** START SUPPLIED MATERIAL **

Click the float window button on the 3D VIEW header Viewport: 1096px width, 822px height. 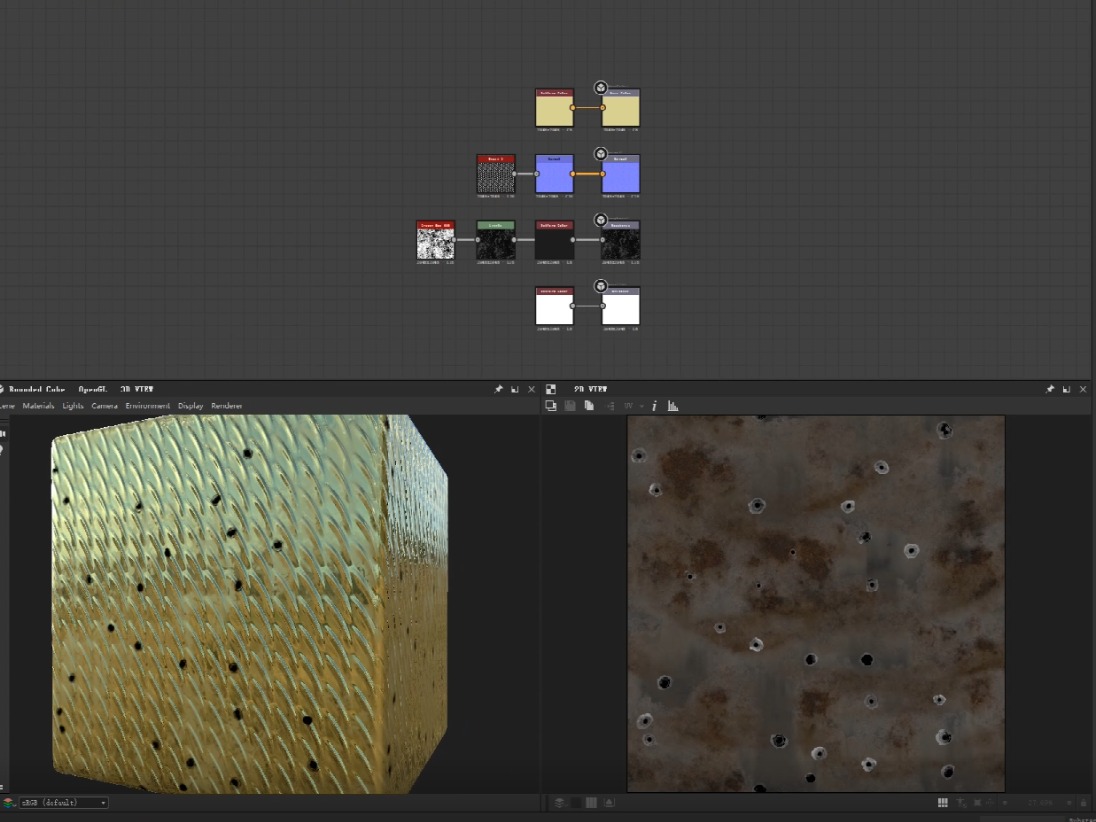click(x=514, y=389)
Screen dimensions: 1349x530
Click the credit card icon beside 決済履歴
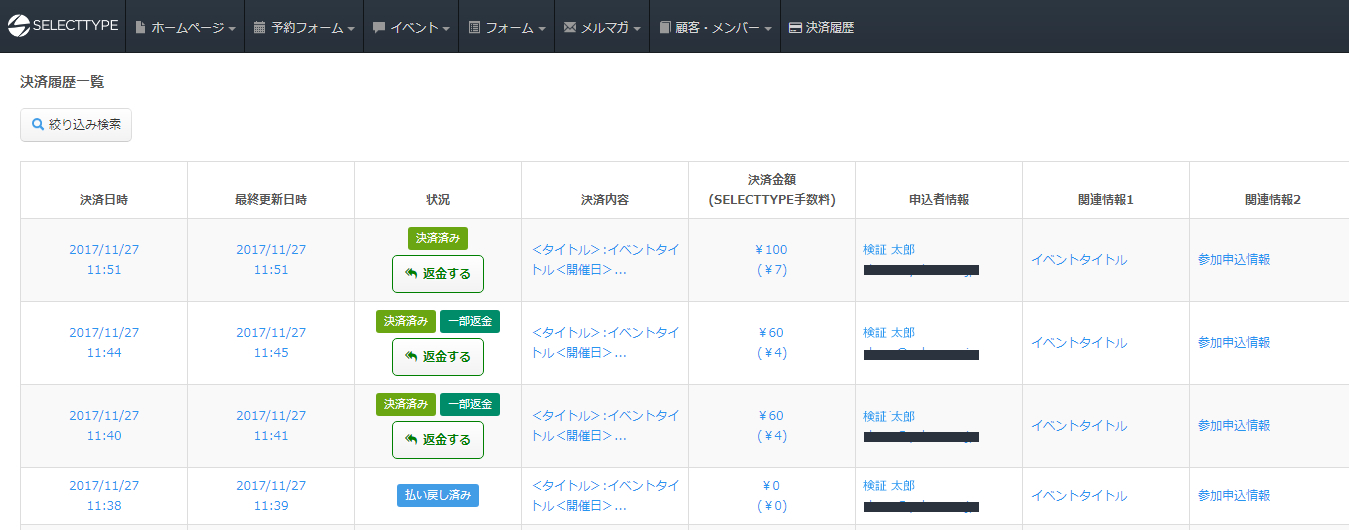point(795,28)
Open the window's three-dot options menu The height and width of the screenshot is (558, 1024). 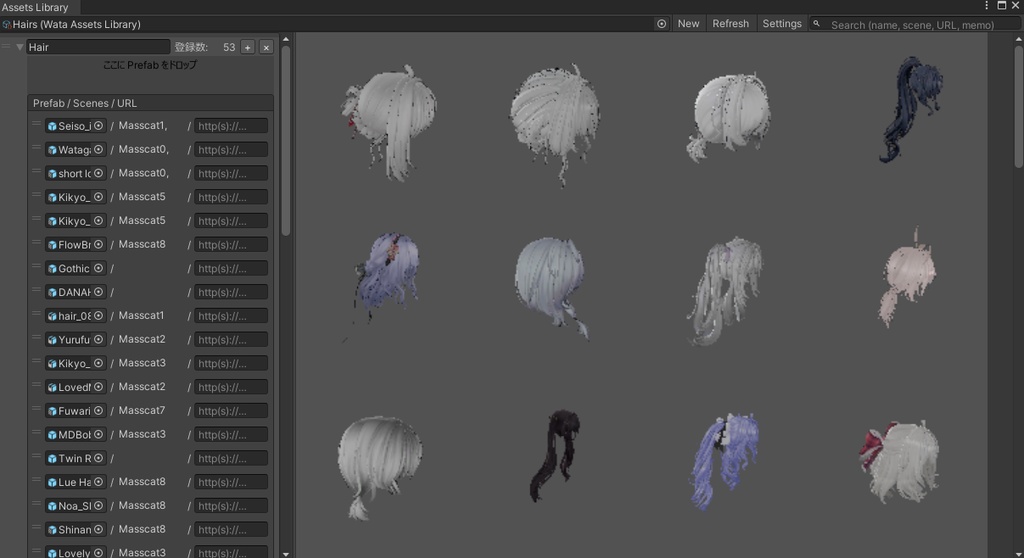pos(987,6)
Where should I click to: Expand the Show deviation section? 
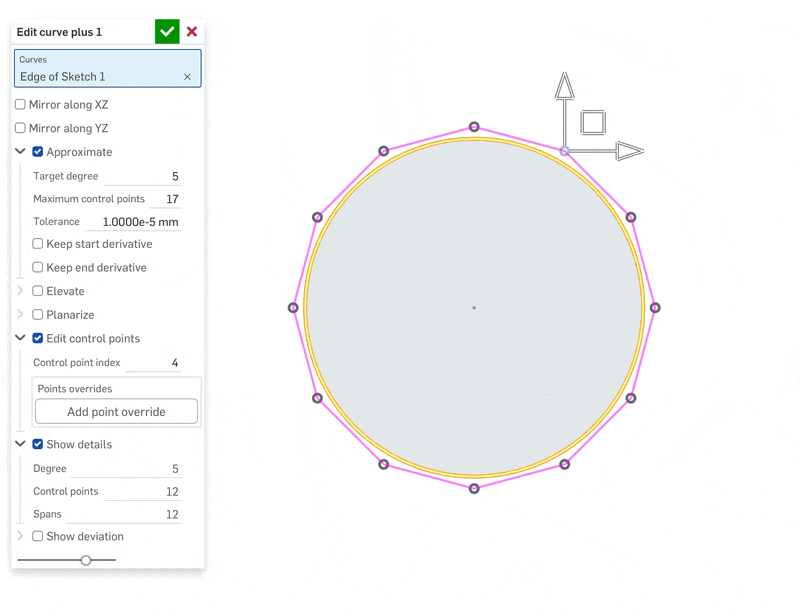click(x=20, y=535)
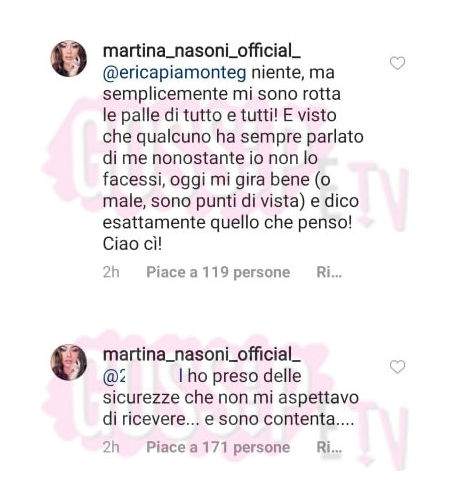The height and width of the screenshot is (502, 450).
Task: Reply to first comment via truncated 'Ri...'
Action: pyautogui.click(x=329, y=272)
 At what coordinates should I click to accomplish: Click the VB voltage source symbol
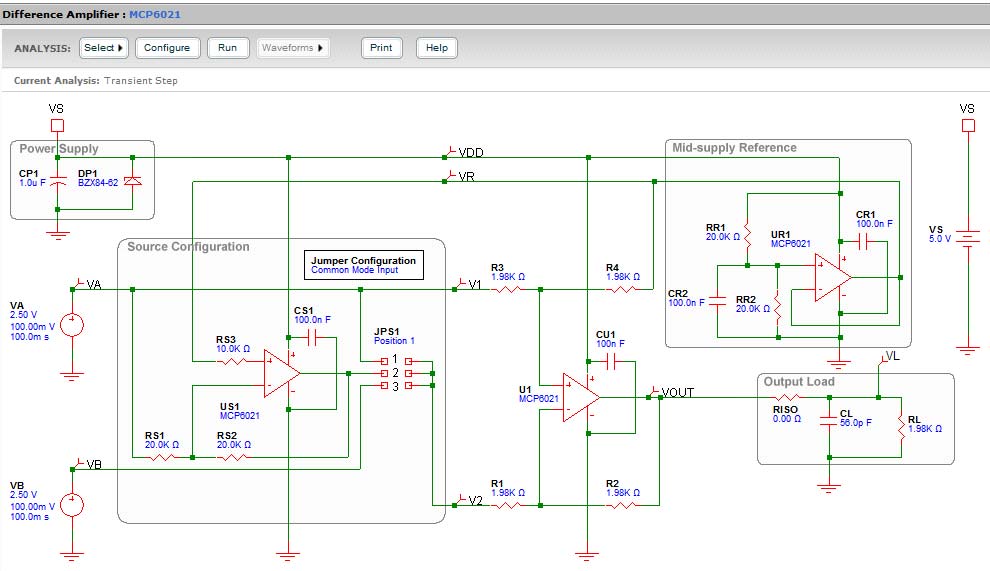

** END SUPPLIED MATERIAL **

- _EXERCISE INSTRUCTIONS_:
How many lines in the items above contain the word "should"? Give only the number.

- _EXERCISE RESULT_:
2